Minnesota RollerGirl Pushes Through the Pain

In 2004, a group of women put on kneepads and resurrected roller derby—the five-on-five, full-contact sport on roller skates—in the Twin Cities.Today, the Minnesota RollerGirls is a five-team league (four plus an all-star squad), a founding member of the Women’s Flat Track Derby Association (WFTDA), and (via its all-stars) competitor in the roller derby world championships. Among its 80-plus active skaters is Hanna Belle Lector, AKA Jennifer Plum, a master’s candidate in public health at the University of Minnesota who had never missed a home bout until a recent trip to India to study urbanization and healthcare.

“I got in at the beginning of the RollerGirls, and I’ve been going for 11 years. When it started, it was more of a punk-rock, grass-roots, woman-power, almost-rogue sport. Since then, there’s been so much of an evolution—we’ve taken it from a one-page code of conduct to a complex rules system with officials and referee certifications and rules-review boards.”

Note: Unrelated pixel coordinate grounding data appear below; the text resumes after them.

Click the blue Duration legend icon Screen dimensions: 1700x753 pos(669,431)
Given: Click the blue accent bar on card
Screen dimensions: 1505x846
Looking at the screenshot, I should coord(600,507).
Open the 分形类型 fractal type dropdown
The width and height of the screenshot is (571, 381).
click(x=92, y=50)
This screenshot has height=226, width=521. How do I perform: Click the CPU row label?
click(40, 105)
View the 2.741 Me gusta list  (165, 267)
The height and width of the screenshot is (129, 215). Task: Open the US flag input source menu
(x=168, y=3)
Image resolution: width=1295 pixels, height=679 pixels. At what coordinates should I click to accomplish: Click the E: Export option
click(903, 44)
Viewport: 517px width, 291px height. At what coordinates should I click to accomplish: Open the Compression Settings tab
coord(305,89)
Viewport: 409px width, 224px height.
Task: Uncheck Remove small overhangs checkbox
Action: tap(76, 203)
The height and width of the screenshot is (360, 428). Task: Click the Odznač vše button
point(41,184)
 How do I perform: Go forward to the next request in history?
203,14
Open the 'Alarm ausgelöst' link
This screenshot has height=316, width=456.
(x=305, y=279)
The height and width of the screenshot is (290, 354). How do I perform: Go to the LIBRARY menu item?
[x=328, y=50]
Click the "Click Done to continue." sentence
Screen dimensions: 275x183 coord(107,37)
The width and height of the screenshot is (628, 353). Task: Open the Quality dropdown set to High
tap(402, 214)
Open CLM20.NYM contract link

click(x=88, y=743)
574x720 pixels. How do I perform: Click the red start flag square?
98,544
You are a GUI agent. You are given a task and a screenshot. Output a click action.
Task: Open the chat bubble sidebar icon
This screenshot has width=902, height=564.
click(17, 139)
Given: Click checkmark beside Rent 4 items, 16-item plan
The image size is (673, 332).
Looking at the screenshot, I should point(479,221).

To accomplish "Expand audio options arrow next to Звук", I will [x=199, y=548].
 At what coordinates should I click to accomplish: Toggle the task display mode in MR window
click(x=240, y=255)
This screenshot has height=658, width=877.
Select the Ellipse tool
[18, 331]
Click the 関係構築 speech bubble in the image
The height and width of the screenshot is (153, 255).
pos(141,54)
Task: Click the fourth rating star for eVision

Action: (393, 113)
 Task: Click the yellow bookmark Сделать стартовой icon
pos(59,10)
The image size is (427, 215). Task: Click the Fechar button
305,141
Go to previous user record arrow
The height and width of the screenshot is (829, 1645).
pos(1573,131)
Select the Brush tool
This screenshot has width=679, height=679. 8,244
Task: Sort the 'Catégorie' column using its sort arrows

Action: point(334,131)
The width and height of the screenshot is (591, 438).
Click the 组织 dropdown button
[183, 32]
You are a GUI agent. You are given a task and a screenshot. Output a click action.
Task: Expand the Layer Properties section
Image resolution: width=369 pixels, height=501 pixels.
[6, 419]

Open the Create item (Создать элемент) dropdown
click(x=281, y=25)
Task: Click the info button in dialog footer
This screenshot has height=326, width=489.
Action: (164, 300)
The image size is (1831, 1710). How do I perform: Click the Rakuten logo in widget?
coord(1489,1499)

“It was kind of a party when we started. Then other leagues started popping up around the country, and we wanted to see what it would be like to play them and they wanted to see what it would be like to play us. Minnesota RollerGirls were one of the original leagues; now the WFTDA is huge governing body encompassing the world.”

“When I started, I didn’t know how to skate—it was a hot mess, I was holding onto the wall. But now I’ve spent the last couple of years running tryouts, where we test on more than many of us could do our first couple of seasons: jumping on skates, skating backwards, falling and recovering quickly, being able to skate really close to people. We do a summer-long training boot camp that is really intense and somewhere between inspiring and heartbreaking when some make it and some don’t.”

“Our home season runs from fall to spring, and all-star interleague runs from around spring through the world championships at the end of October. For those who do both, there’s no break—it’s year-round.”

“Roller derby is addicting. There’s just something about the culture and the sport—it’s empowering and accepting. It forces you to be flexible mentally, forces you to get better, and forces you to evolve as a person. I have two bulging discs in my back. I’ve had three foot surgeries. But when you achieve a new skill or when things come together with your team, you just feel connected and inspired.”

“Tempers can run high. With those internal triumphs can also come internal struggles. I’ve failed at roller derby more than at anything else in my life. It sends you home crying sometimes, but then you fall in love again. You suck it up and come back for more—and hopefully the next practice you get that high again.”

“One of the biggest things we do is help build up the community around us—we have charity and community events at least once a week. Participating in community events is a requirement for being in the league.”

“How long can I do this? I have no idea! I limp when I leave every practice and I have about six ice packs in my freezer at any given time. It’s worth it, but I’m not sure I want to [Brett] Favre it. I also coach high-school girls’ lacrosse and founded and coached the RollerGirls’ rec league. It’s not the Nicholas Sparks movies [The Notebook] that make me cry, it’s the ones where the team comes together that set off my waterworks.”